Processing efficiency - updated fact table -
12-10-2004
, 12:48 PM
Here is a summary of my problem...
Activity fact table (in MS-SQL) with following schema:
ID bigint
Location varchar(20)
Time DateTime
Time1 DateTime
Time2 DateTime
There are other columns from which dimensions will be built, but I
believe these are enough to illustrate the problem.
"Time" is when the Activity was "opened". Time1 and Time2 are for
followup events related to the Activity. They will be NULL when
INSERTed, but may be UPDATEd later. Only the Activity with the most
recent Time value may be updated for a given Location.

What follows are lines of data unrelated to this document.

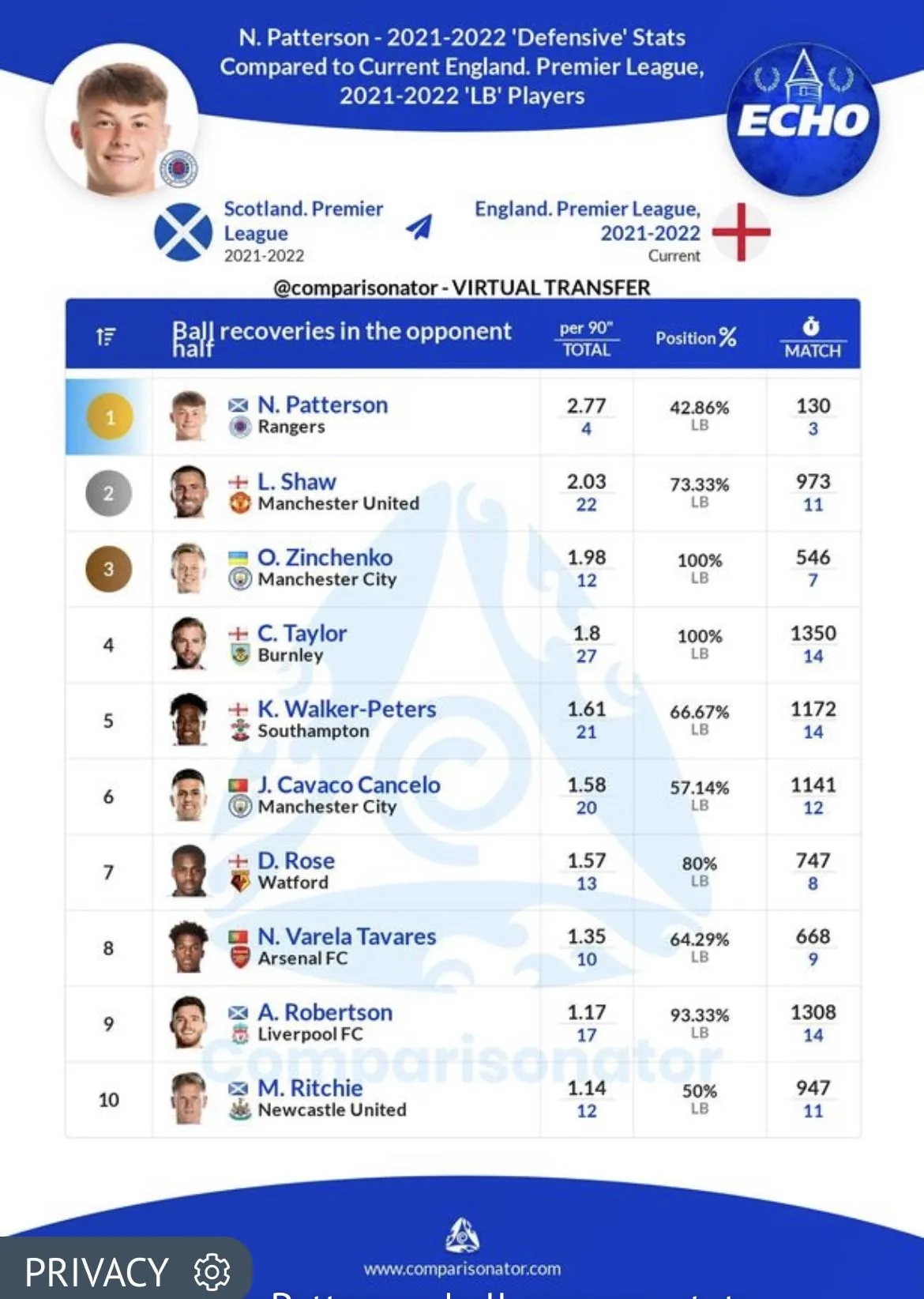Select the K. Walker-Peters row name
The width and height of the screenshot is (924, 1299).
(347, 709)
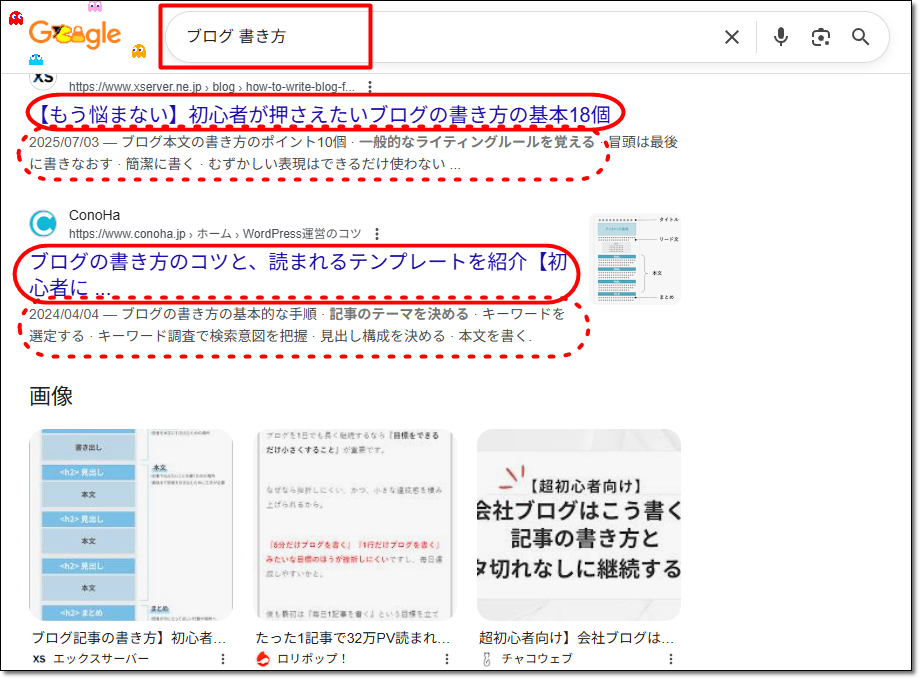920x679 pixels.
Task: Click the ConoHa favicon
Action: (43, 223)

There could be over 10M Activities, but typically only about 10K
distinct Locations. So at any given time only about 10K Activities are
"open" for UPDATE.
There will be dimensions for Location and Time. I need a strategy to
efficiently process a cube(s) with this fact table.

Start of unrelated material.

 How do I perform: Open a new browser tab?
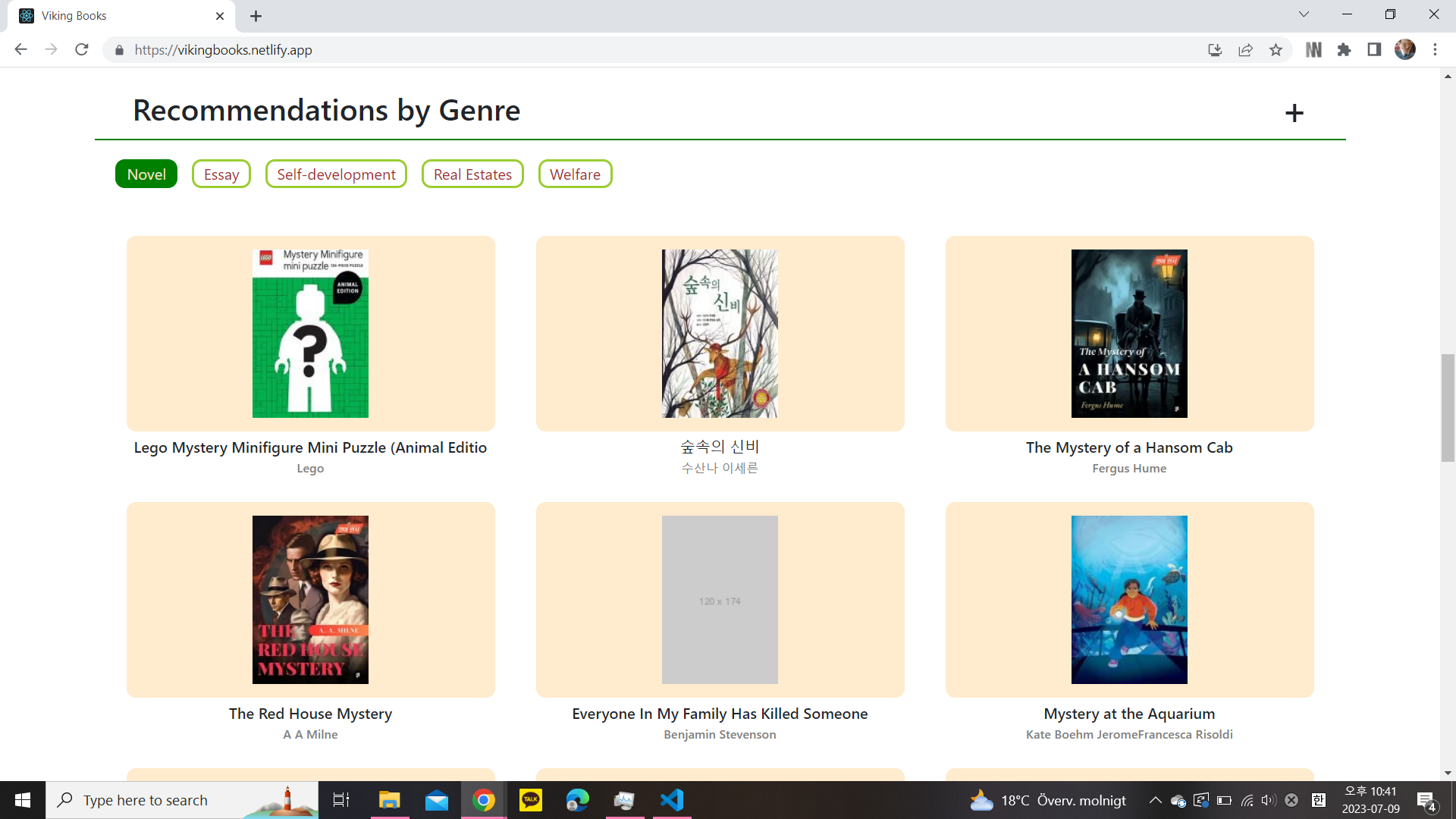[256, 16]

Most obvious approach I see is to have two relational tables:
1. One for new Activities (tblNew) which has the most recent Activity
for each distinct Location.
2. Another for old Activities (tblOld) which has all the rest.
Then I have a cube for each. The cube for tblNew must be processed
fully each time, given that its fact table's entries may been updated.
The cube for tblOld could be processed incrementally. Then have a
virtual cube to "merge" the two to a single cube.
Then the problem reduces to moving Activities from tblNew to tblOld
when a new Activity is created for the same Location.
I have thought if I could have a separate "OldID" column that got
auto-set/incremented only when a new Activity is created for the same
location, then I could use just one fact table. The two cubes would
filter based on the this OldID being NULL. And for incremental cube
processing of old Activities, the OldID would be used to filter for
only the new entries.
Any suggestions on how to approach this problem?
Thanks,
LMcPhee |